Over the past few years, tensions have been rising between Russia and the United States — not in conventional military terms, but in cyberspace. The issue came to a head at this month’s summit in Geneva, when US President Joe Biden threatened reprisals over allegedly Russian-backed cyber-attacks on US targets.
This confrontation first rose to global attention in 2016, when the US Central Intelligence Agency (CIA) reported Russia had directly influenced the outcome of the presidential election, favouring the Republican candidate Donald Trump by hacking and leaking 60,000 emails from the private account of Democratic nominee Hillary Clinton’s campaign director.
Then, in 2020, a major cyber attack on IT firm SolarWinds compromised the security of a wide range of US government and industry entities, including the Pentagon and the Department of Homeland Security.
Trump administration Secretary of State Mike Pompeo held Russia responsible for the incident, although Trump himself went against the consensus, seeking to downplay the attack and blame China instead.
Microsoft president Brad Smith described it as the “largest and most sophisticated attack the world has ever seen”. Microsoft began investigating the attack after many of its customers were caught up in it, including major tech companies and federal agencies.
Russia denied any involvement in the SolarWinds incident, publicly rejecting what it described as “unfounded attempts of the US media to blame Russia for hacker attacks on US governmental bodies”.
The attack was ultimately attributed to a cyber-criminal group called Nobelium, which has continued to be active and allegedly perpetrated a series of cyber-attacks earlier this year, although there is no clear evidence it did so with Kremlin backing.
Fuel pipelines and black angus steak
That was followed last month by an attack on meat processor JBS, shutting down parts of its operations in the US, Canada and Australia, and severely disrupting global meat supplies. This time the FBI pointed the finger at REvil, another profitable Russian-based cyber-criminal group.
In both of these cases, the victims reportedly paid ransoms to resume their operations. While this is expensive and arguably encourages future attacks, disruptions in operations can be even more costly.

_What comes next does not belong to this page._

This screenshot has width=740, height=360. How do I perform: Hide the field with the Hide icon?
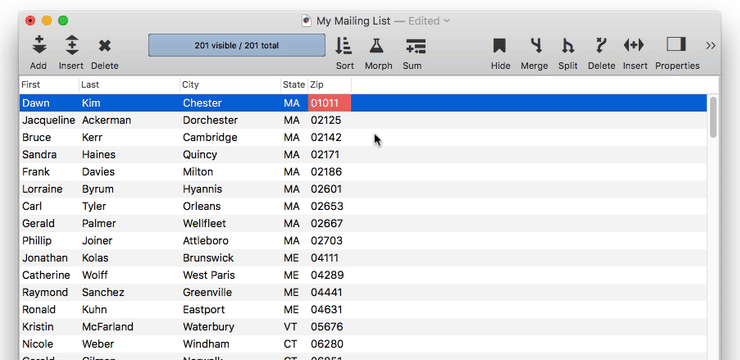click(x=499, y=46)

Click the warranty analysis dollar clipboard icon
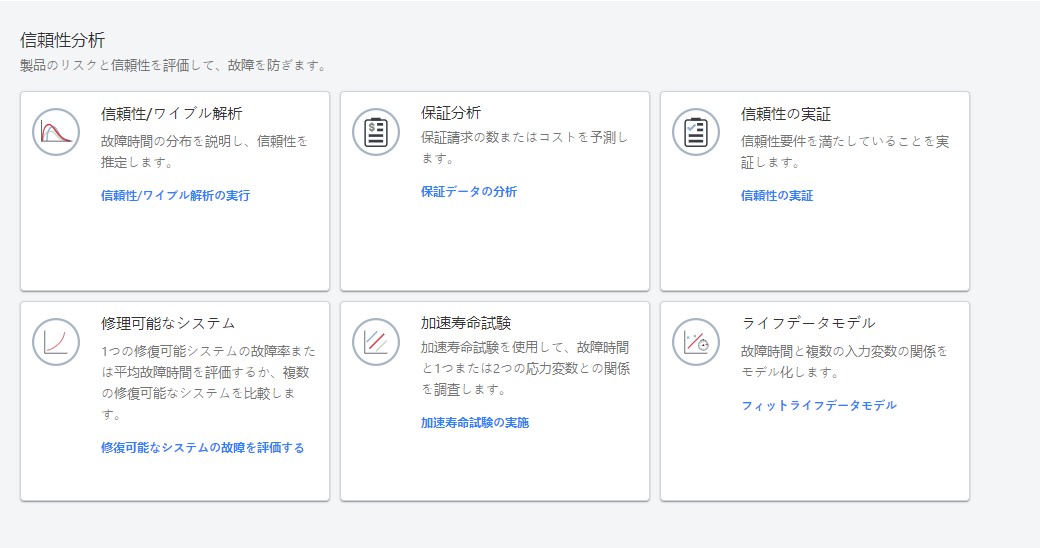pos(376,131)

The FBI claims to have recovered more than US$2 million of the ransom paid by the Colonial Pipeline Company.
A few weeks before the Colonial Pipeline attack, the Biden administration imposed economic sanctions on Russia over its cyber-meddling in US elections. But the US has now understandably made combating ransomware attacks its top priority.
Does the US engage in similar activities?
The US is certainly known for its cyber-offensive capabilities. Perhaps the most widely reported engagement was the 2010 Stuxnet attack on Iran’s nuclear program.
In 2015, the US Cyber Command and National Security Agency successfully hacked key members of ISIS, while the following year Wikileaks revealed the CIA had developed a powerful suite of hacking tools.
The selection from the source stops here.